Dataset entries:
::::

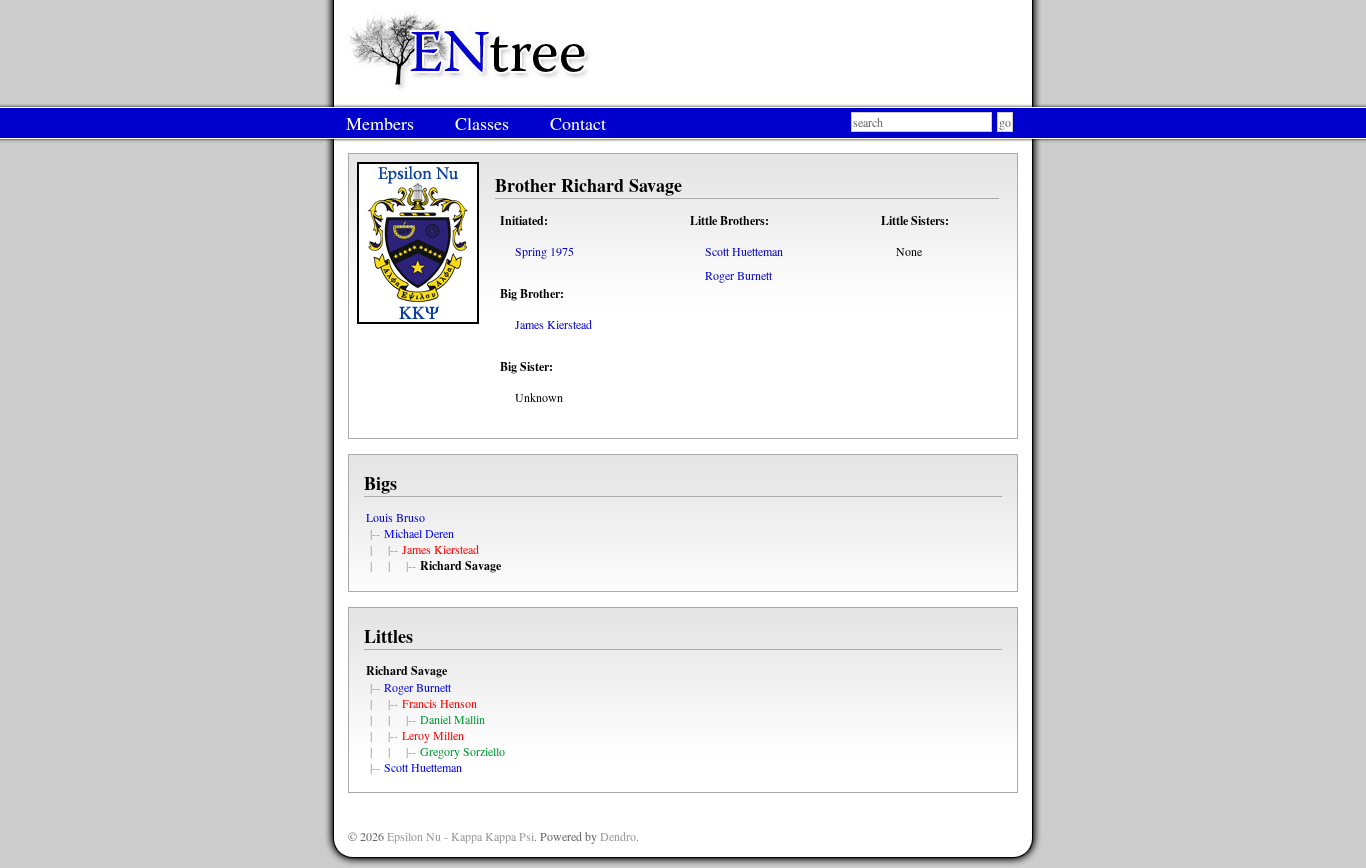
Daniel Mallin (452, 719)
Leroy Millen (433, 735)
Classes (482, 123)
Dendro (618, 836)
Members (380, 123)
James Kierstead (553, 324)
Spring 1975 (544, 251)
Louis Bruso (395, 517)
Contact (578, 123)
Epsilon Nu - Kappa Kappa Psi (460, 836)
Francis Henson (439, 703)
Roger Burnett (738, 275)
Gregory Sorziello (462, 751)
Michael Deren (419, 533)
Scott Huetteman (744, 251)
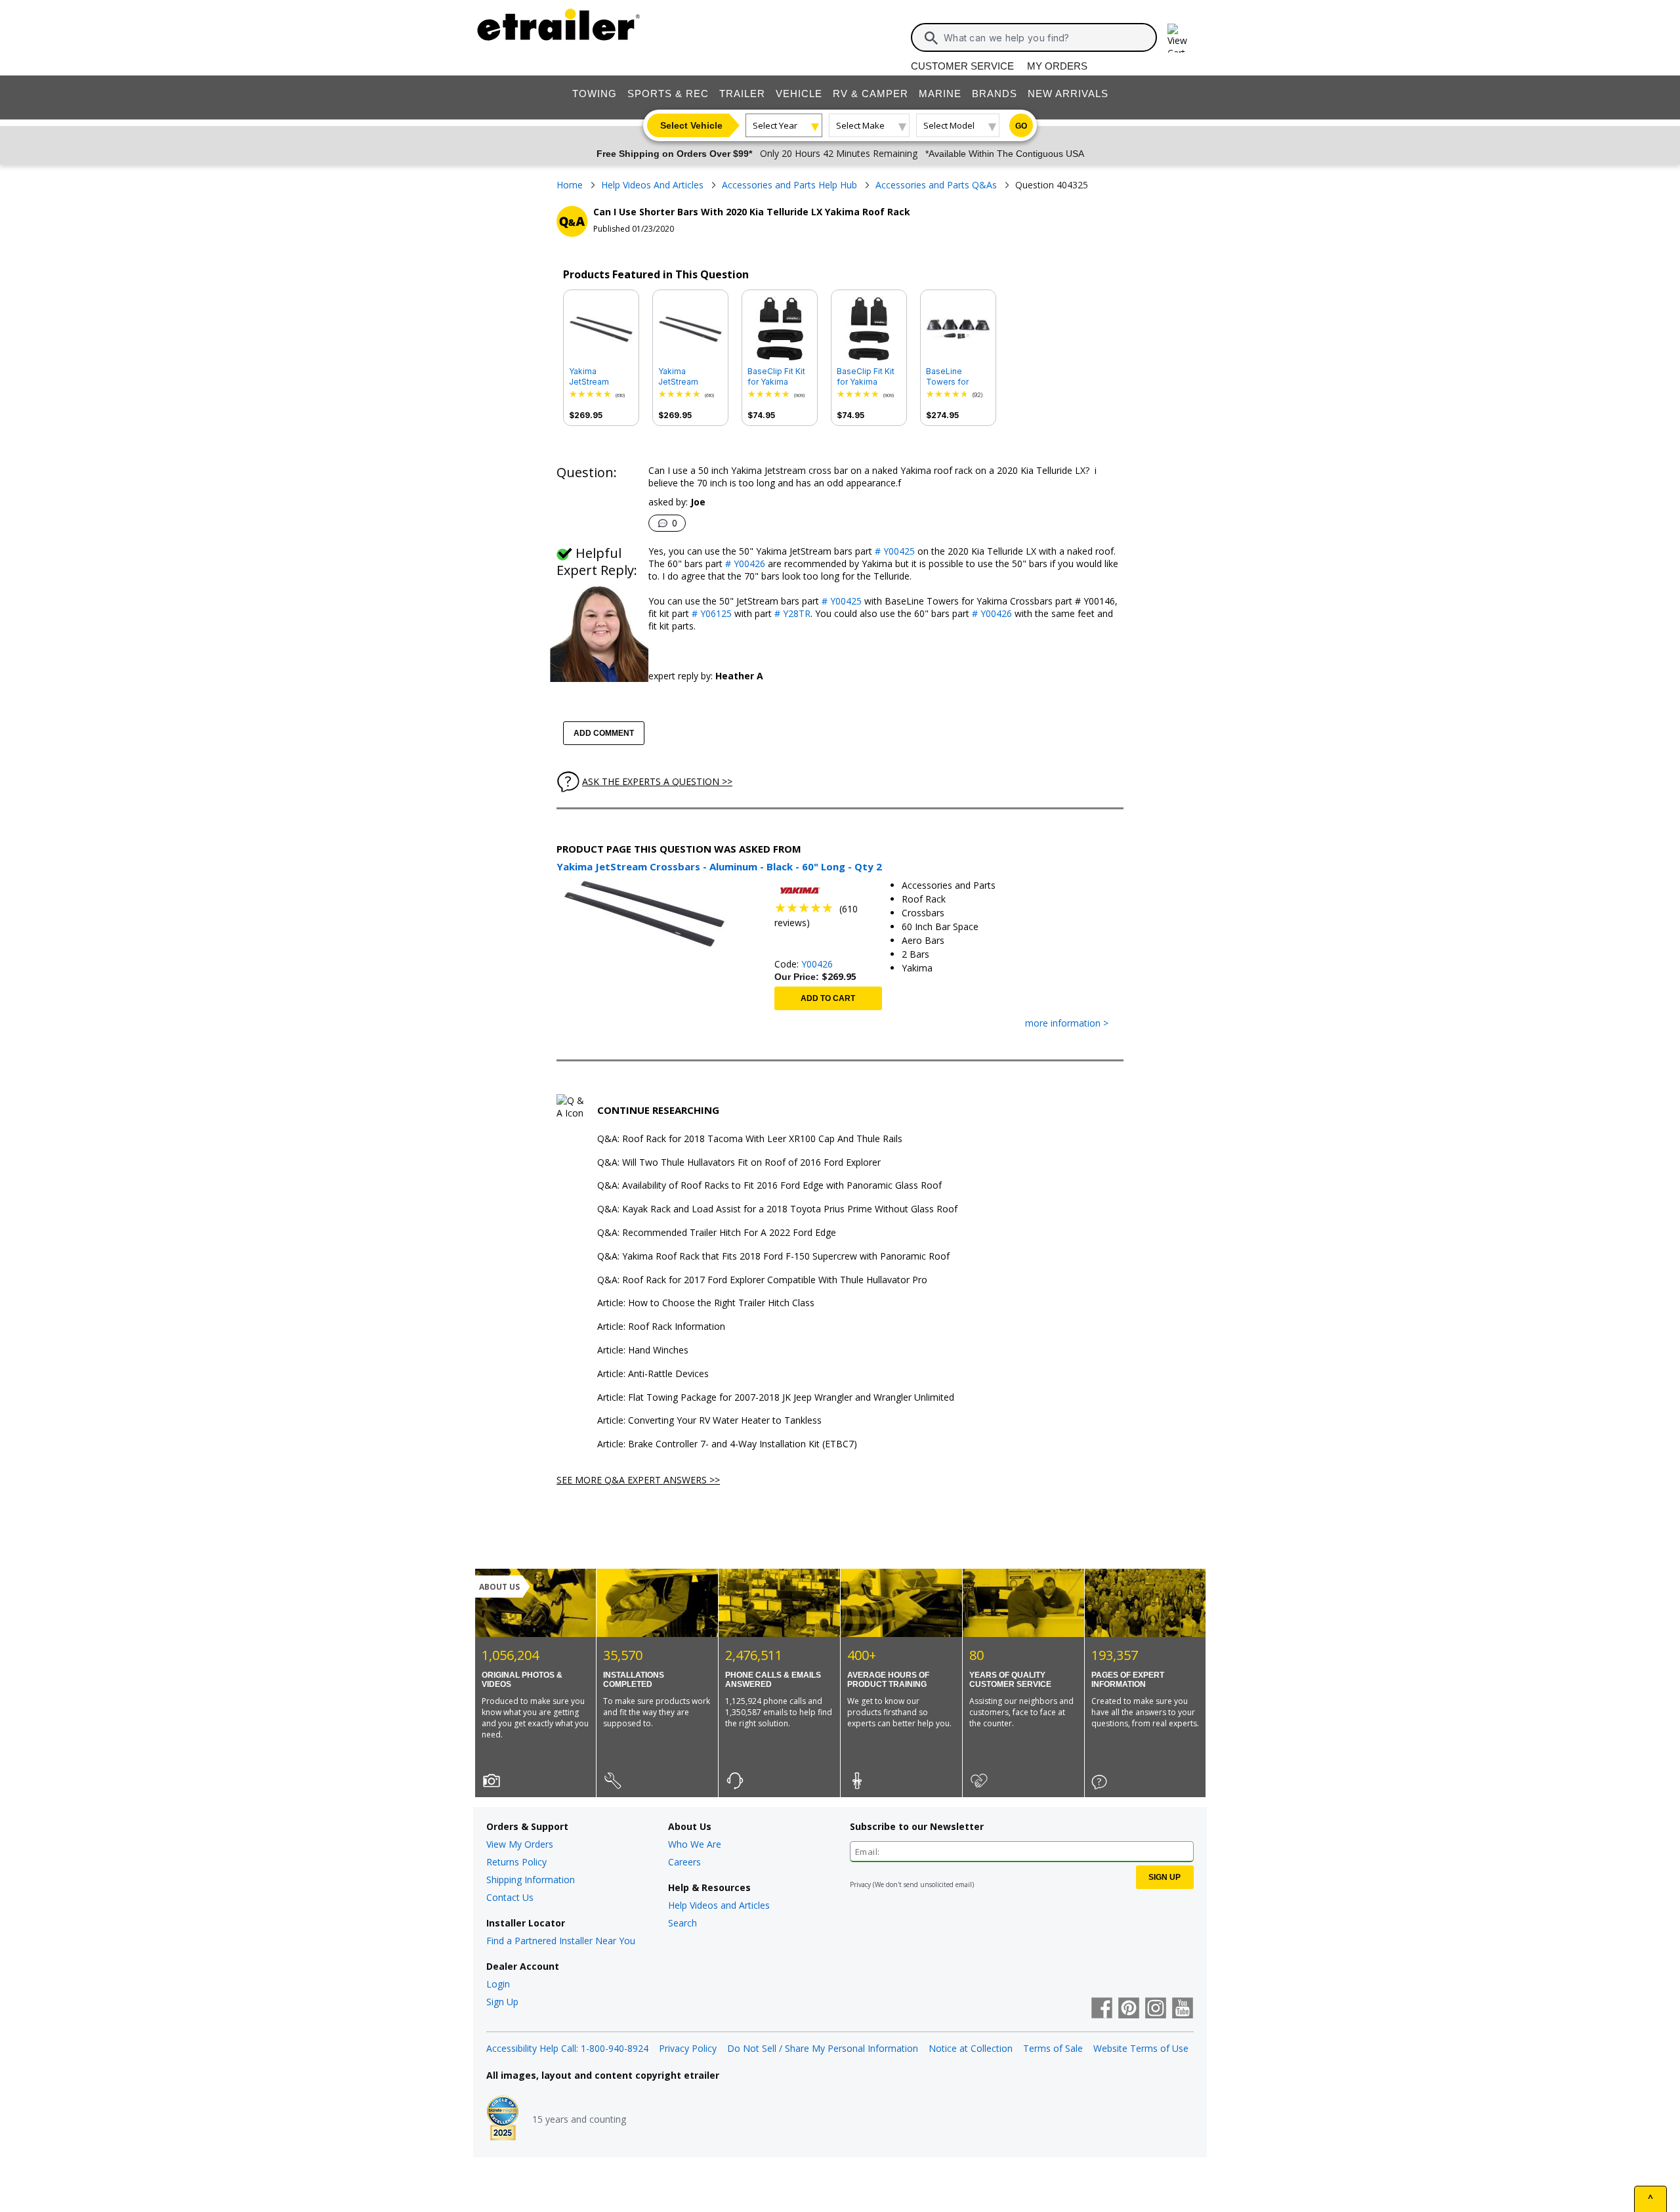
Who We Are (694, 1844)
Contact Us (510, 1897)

::::

Work instructions: The pictures in the entries above should be left out; all else must be copied exactly.

Exercise result:
Daniel Mallin (452, 719)
Leroy Millen (433, 735)
Classes (482, 123)
Dendro (618, 836)
Members (380, 123)
James Kierstead (553, 324)
Spring 1975 (544, 251)
Louis Bruso (395, 517)
Contact (578, 123)
Epsilon Nu - Kappa Kappa Psi (460, 836)
Francis Henson (439, 703)
Roger Burnett (738, 275)
Gregory Sorziello (462, 751)
Michael Deren (419, 533)
Scott Huetteman (744, 251)
Who We Are (694, 1844)
Contact Us (510, 1897)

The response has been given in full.